As much as I like romance, I love the fact that the story is dedicated to Zahrah’s growth as a character. That’s not to say there aren’t any adorable hints thrown in.

I love the names, Zahrah and Dari, they are so pretty!

I also enjoy the fantasy elements. Flower computers! Zahrah has a lot of plant technology in her world. A person can plant a seed and water it to grow a computer. Very imaginative.

I could tell early on that I would like this book. Black people in a fantasy setting? Adorable characters? An innocent friendship? Nnedi is cruel; She wants me to buy this book and parade it on my bookshelf.

What did I dislike? Hmm… If I had to nitpick, the ending could be considered a bit anticlimactic. Also, certain stuff at the hospital was dragged out a little long.

CHARACTERS:

Zahrah! I completely sympathize with her. She’s an adorable crybaby, who doesn’t yet know her potential. Her journey is not only through the Greeny jungle, but to grow more confident. She’s my fictional baby! Zahrah has a real “aww ” factor.

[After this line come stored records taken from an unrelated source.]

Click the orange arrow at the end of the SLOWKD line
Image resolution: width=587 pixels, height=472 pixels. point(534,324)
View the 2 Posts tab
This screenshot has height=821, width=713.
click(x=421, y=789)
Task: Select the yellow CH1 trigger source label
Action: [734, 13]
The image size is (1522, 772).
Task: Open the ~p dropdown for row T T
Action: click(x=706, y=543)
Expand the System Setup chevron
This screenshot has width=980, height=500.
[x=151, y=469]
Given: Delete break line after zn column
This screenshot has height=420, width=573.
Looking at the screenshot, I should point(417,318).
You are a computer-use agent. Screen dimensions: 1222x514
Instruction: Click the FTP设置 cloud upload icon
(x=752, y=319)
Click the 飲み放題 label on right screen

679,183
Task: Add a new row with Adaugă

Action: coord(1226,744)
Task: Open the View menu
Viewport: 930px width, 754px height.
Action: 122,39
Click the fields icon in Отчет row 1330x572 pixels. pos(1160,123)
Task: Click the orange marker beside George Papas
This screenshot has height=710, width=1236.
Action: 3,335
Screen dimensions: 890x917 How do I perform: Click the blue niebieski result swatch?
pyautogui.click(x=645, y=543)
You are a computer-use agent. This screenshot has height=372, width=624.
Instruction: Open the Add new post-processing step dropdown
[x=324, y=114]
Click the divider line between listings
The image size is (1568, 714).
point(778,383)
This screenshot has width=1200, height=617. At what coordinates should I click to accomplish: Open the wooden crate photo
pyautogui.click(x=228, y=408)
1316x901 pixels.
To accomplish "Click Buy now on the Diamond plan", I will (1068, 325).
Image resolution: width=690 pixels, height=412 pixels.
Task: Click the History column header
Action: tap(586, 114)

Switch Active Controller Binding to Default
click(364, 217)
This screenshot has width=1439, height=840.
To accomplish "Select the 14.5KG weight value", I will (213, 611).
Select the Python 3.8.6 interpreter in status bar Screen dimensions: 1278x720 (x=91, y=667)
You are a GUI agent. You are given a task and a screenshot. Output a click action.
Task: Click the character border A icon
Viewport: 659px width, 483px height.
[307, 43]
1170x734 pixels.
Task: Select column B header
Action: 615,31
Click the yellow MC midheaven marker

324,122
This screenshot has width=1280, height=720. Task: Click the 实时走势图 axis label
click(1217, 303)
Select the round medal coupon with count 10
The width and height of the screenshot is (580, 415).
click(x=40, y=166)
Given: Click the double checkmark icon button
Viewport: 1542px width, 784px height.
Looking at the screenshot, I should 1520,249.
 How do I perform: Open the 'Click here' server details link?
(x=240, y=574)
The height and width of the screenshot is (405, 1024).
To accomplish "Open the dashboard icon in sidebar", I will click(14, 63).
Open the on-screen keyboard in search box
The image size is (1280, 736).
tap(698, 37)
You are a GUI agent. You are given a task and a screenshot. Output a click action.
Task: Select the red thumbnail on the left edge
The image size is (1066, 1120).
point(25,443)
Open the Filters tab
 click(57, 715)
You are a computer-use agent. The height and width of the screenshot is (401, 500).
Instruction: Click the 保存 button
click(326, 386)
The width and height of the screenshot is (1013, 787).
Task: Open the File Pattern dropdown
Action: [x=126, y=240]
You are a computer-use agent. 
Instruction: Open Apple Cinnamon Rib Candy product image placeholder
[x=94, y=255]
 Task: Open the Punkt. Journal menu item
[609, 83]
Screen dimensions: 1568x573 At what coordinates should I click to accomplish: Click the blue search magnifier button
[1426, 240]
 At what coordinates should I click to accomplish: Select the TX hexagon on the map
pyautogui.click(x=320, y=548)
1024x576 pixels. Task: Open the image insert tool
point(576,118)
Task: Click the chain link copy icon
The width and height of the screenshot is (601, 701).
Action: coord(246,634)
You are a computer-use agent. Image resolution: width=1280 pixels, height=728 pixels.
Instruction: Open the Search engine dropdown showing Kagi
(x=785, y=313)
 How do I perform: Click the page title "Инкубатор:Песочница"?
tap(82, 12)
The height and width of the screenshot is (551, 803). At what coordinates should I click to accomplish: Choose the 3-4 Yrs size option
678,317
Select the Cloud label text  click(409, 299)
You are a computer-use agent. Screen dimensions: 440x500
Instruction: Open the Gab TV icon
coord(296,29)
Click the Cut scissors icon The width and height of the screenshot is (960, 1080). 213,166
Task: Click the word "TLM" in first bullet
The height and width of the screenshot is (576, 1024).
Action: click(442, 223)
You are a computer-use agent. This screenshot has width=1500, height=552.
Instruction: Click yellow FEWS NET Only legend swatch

Dari, the best friend, is my favorite. He’s a middle-school activist, who has a talent for talking. The village people and everyone at Dari (and Zahrah)’s school hang onto his every word. Since he found an interest in Zahrah, as a bold little kid, the two have been friends ever since.

I like the mentor angle Nsibidi provides for Zahrah. She’s one cool chick! I almost wish she had been featured more.

The simplest characters, like the frog, all play an important part in the story and Zahrah’s life.

OVERALL:

Read this. Read this. Read this.

I liked this book a lot and will add it to my bookshelf when I get some extra cash.